Rewrite everything from "The image size is (920, 438)." down to "Action: (48, 60)", swapping "chart" for "graph" and leaving the rest untouched.

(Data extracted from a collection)

────

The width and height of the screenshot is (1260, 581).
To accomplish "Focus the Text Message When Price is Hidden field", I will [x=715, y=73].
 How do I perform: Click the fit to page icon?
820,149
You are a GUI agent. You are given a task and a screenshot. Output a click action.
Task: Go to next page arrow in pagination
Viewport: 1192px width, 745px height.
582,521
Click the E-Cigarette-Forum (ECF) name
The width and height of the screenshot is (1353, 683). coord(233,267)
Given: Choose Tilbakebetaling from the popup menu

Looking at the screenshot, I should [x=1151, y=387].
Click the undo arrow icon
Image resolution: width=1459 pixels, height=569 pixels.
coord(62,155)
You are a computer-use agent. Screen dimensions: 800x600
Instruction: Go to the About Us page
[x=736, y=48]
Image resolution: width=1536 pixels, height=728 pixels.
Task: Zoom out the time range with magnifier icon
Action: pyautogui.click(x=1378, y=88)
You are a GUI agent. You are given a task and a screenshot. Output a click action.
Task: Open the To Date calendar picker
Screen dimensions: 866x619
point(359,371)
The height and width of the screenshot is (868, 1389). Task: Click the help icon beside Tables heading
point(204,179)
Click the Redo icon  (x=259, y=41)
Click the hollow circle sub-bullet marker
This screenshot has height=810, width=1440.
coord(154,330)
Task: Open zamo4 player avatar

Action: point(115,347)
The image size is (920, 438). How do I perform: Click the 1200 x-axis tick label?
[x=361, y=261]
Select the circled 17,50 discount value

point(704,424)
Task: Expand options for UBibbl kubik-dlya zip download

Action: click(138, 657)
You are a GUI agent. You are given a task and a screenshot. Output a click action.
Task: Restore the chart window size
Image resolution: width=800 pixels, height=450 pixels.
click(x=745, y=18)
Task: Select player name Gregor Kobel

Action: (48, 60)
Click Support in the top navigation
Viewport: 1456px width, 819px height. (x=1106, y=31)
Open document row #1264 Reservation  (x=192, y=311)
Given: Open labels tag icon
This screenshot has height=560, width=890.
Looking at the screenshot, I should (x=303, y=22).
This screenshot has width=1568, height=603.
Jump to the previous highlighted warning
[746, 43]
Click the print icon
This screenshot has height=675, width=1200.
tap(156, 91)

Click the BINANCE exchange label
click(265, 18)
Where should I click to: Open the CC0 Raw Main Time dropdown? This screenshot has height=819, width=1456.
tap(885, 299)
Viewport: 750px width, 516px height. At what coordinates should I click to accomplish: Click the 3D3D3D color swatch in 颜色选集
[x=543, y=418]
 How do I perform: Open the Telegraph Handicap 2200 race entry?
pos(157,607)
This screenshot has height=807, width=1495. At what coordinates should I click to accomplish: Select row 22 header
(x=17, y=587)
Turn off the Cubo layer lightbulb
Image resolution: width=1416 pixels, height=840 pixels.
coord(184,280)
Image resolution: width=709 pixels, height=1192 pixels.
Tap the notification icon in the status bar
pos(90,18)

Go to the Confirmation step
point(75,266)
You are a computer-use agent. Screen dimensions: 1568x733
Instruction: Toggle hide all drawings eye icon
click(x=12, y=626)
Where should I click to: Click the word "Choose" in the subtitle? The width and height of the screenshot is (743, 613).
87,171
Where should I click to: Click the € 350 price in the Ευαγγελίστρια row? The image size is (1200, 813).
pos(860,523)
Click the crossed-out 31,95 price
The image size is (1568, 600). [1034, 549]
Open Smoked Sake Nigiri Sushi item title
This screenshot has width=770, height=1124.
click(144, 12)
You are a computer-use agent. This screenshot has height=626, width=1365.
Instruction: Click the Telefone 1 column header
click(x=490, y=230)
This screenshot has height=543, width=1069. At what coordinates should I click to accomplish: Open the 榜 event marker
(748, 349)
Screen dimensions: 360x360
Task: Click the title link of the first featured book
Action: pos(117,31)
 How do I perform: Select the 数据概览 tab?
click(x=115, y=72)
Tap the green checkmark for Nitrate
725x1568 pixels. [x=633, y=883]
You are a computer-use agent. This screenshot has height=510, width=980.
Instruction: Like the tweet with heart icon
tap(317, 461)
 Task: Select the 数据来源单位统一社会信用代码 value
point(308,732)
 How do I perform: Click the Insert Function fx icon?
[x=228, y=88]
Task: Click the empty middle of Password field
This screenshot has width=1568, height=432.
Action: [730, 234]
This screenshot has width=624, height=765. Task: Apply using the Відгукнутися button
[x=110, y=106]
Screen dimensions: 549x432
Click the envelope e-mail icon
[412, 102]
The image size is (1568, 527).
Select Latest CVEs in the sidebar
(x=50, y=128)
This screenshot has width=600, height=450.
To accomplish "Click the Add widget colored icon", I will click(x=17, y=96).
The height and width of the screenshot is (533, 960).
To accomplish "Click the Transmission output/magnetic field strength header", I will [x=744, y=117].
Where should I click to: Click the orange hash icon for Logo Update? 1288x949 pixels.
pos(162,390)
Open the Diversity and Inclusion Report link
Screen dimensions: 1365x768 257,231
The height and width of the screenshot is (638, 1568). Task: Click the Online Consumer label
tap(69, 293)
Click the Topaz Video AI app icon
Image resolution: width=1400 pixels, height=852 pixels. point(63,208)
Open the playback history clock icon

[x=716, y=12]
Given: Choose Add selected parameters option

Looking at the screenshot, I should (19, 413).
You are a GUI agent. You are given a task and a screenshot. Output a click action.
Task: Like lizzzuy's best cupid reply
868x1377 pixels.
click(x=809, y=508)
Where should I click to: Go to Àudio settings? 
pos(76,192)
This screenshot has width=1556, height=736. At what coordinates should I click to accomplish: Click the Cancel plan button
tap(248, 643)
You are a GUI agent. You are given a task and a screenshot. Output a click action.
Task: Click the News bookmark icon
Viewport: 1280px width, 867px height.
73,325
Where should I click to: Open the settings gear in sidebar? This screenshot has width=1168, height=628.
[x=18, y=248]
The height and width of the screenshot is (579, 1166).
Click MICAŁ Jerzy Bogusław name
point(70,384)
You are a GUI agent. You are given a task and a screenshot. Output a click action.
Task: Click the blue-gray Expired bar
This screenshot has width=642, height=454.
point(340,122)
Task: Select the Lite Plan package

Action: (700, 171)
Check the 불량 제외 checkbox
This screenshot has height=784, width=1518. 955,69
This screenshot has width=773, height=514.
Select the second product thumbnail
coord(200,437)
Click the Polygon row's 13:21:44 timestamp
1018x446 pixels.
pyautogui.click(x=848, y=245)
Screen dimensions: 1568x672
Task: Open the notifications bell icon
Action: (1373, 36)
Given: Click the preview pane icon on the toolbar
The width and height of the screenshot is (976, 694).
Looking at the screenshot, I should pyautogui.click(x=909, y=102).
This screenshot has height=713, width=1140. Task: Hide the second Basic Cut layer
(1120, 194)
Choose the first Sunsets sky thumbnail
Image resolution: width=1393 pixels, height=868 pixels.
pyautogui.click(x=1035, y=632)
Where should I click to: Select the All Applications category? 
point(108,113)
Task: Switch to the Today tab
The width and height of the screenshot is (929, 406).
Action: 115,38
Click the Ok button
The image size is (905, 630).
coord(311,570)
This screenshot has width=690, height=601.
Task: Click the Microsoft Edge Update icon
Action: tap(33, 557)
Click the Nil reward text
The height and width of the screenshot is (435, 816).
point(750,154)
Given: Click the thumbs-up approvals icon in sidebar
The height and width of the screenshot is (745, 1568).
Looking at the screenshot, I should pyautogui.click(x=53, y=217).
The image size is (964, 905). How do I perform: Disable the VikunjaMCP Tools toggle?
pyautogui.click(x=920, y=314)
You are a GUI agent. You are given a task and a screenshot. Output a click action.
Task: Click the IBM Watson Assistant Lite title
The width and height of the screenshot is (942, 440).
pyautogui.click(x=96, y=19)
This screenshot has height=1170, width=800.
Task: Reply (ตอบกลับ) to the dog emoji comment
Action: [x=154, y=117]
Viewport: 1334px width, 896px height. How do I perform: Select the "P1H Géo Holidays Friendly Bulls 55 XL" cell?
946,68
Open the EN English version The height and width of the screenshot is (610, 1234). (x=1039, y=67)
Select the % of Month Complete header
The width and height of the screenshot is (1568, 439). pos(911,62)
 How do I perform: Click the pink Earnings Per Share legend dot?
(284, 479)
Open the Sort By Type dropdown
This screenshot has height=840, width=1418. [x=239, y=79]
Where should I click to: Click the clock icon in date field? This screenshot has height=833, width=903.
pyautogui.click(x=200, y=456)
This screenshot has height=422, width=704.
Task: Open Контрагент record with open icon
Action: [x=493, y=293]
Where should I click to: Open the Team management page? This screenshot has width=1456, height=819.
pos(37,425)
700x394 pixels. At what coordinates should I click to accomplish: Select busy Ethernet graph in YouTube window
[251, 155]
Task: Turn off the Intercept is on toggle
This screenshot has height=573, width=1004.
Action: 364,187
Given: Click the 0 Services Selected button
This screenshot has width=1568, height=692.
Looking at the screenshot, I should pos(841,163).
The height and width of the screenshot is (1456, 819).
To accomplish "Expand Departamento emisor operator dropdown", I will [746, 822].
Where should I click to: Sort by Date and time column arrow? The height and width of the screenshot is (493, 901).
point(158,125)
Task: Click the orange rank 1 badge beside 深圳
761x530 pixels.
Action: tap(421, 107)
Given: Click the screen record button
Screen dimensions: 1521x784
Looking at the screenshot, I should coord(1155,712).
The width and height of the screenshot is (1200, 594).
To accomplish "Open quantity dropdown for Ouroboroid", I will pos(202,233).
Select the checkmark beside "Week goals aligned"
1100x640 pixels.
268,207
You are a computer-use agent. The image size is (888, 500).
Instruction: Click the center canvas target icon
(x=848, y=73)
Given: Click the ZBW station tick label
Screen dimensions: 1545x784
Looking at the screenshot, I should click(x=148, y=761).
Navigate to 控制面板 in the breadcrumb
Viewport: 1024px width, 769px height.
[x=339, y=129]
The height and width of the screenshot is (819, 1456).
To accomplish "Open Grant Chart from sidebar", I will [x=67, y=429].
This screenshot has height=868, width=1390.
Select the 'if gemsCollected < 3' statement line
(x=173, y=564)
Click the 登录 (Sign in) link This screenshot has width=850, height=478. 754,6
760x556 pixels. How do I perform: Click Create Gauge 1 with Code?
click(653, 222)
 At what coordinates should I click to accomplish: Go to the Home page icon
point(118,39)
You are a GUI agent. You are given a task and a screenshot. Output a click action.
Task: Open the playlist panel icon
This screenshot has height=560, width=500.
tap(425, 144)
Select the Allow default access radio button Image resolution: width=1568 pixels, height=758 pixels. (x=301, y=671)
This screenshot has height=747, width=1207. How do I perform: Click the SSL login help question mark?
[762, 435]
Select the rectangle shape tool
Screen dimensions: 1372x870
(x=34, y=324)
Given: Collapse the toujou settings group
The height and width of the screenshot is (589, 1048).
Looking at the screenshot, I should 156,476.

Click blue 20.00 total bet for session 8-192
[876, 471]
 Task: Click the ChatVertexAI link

────

**Reply**
The image size is (920, 438). How do I perform: Click the 1200 x-axis tick label?
[x=361, y=261]
Select the circled 17,50 discount value

point(704,424)
Task: Expand options for UBibbl kubik-dlya zip download

Action: click(138, 657)
You are a GUI agent. You are given a task and a screenshot. Output a click action.
Task: Restore the graph window size
Image resolution: width=800 pixels, height=450 pixels.
click(x=745, y=18)
Task: Select player name Gregor Kobel

Action: (48, 60)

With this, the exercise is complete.